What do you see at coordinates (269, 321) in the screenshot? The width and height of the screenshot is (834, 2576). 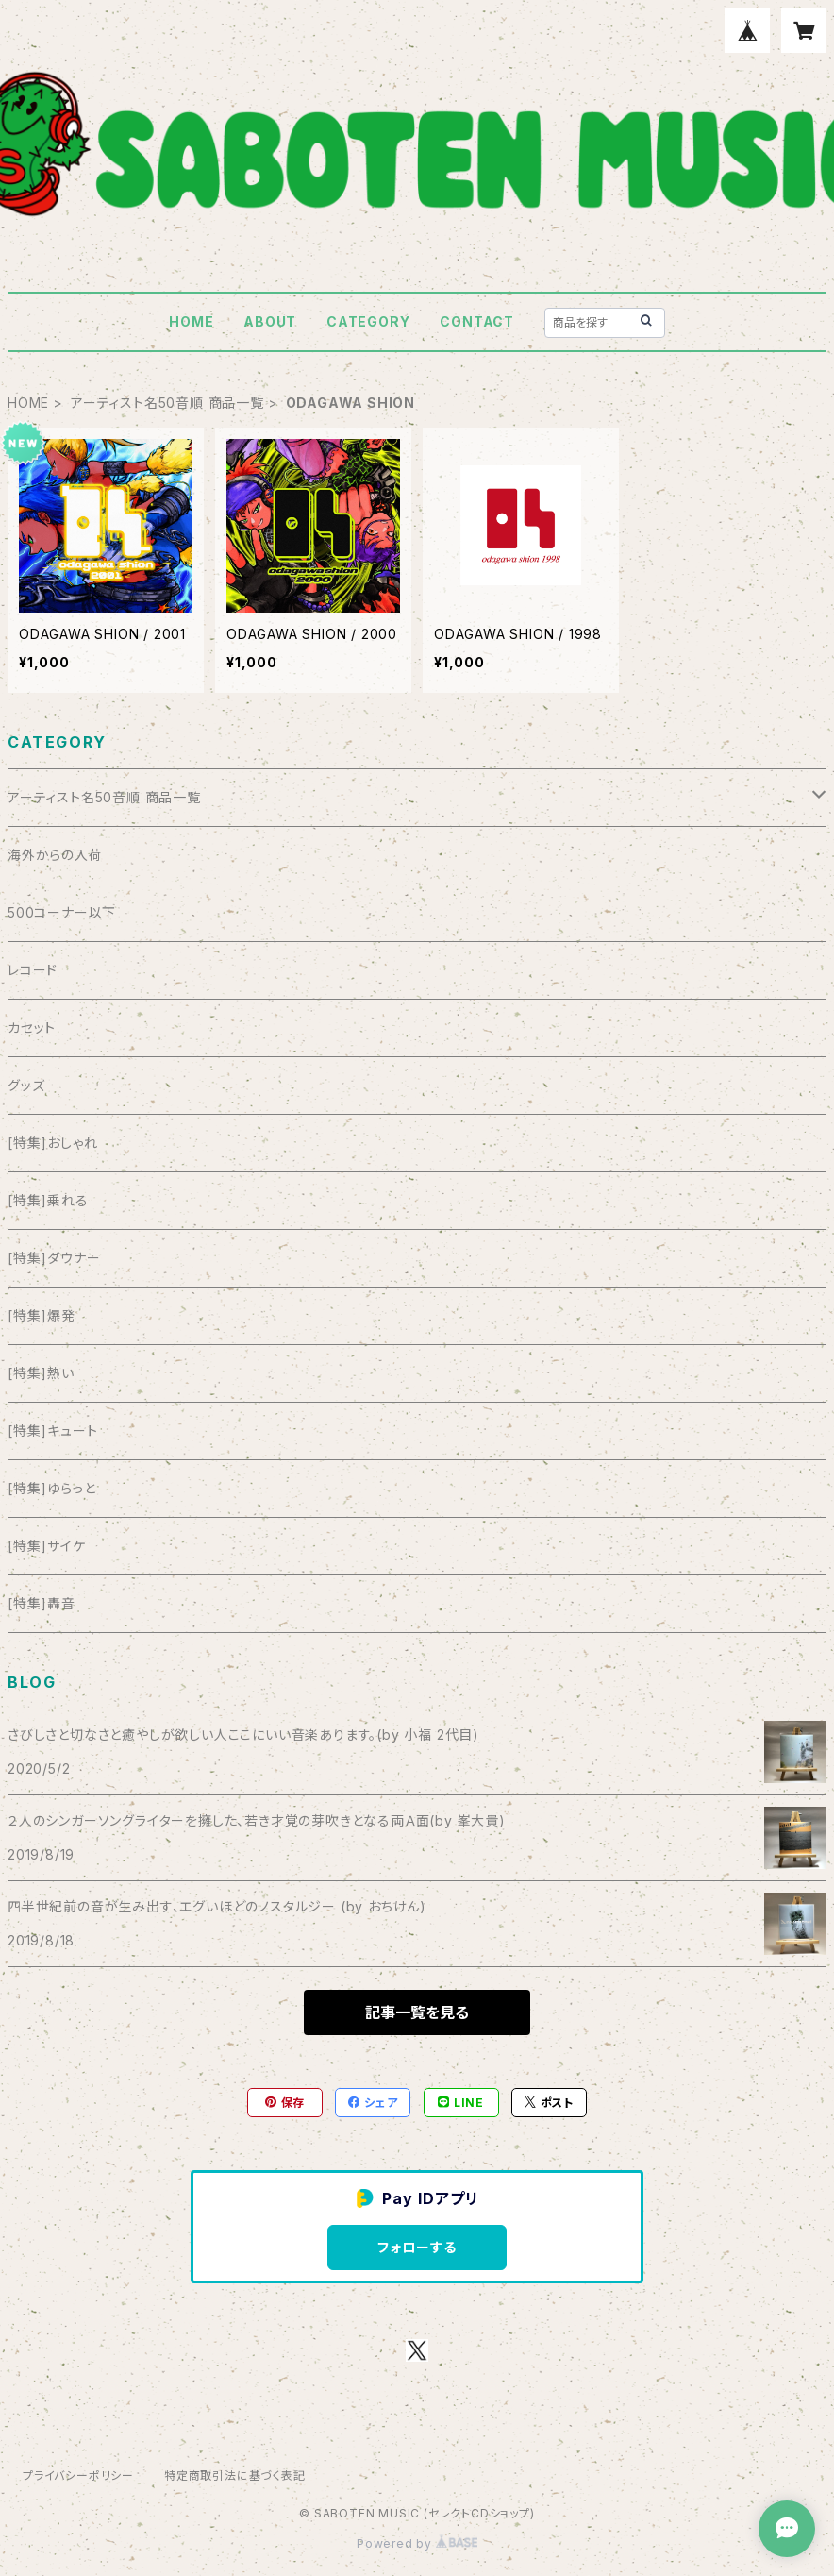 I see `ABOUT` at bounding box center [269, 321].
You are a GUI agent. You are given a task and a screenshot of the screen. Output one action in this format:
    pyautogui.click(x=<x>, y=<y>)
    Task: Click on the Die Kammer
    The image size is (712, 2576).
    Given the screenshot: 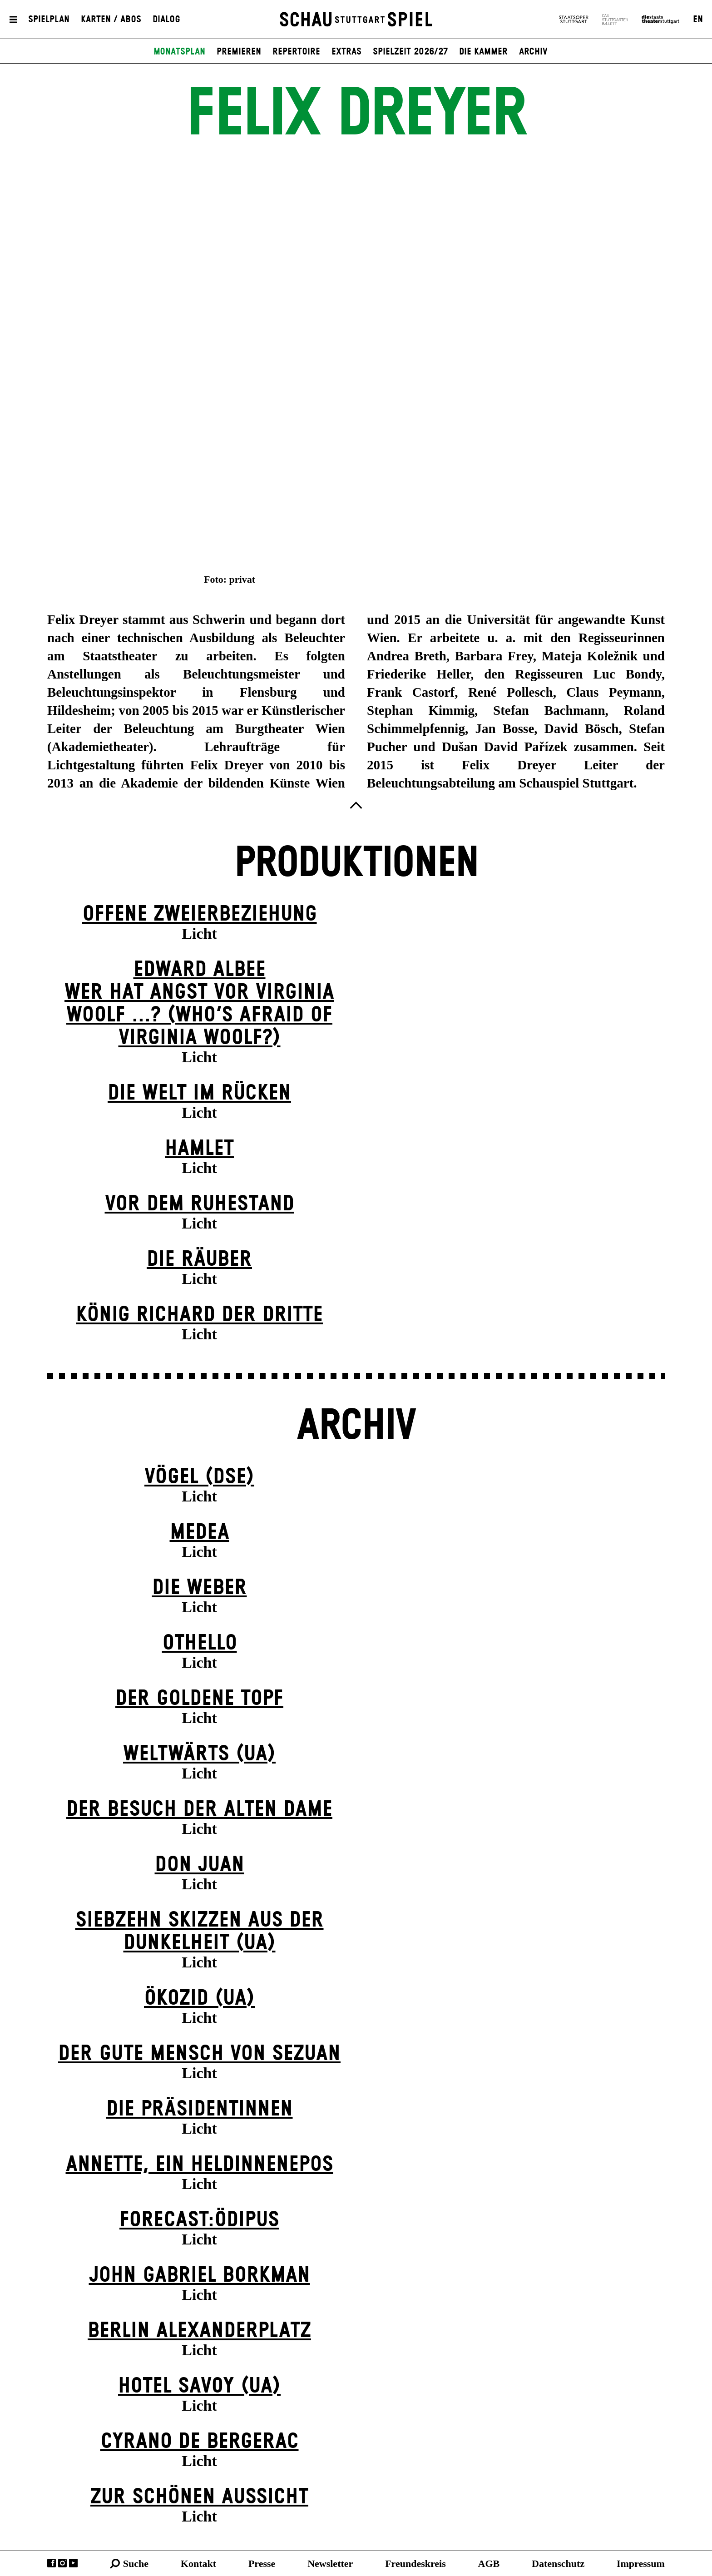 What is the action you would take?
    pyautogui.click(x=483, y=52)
-- -- --
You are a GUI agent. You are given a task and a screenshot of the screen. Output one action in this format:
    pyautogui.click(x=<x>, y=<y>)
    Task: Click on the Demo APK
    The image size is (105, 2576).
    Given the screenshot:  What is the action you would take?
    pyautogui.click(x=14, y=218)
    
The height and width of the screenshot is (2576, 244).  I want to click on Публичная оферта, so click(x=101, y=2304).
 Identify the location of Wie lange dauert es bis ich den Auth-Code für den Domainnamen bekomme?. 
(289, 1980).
-- -- --
Task to complete: Reproduce word for word the data starting at the line containing "Identify the location" and ending at the line containing "(289, 1980).", with both of those lines included.

Answer for the task:
 Identify the location of Wie lange dauert es bis ich den Auth-Code für den Domainnamen bekomme?. 
(289, 1980).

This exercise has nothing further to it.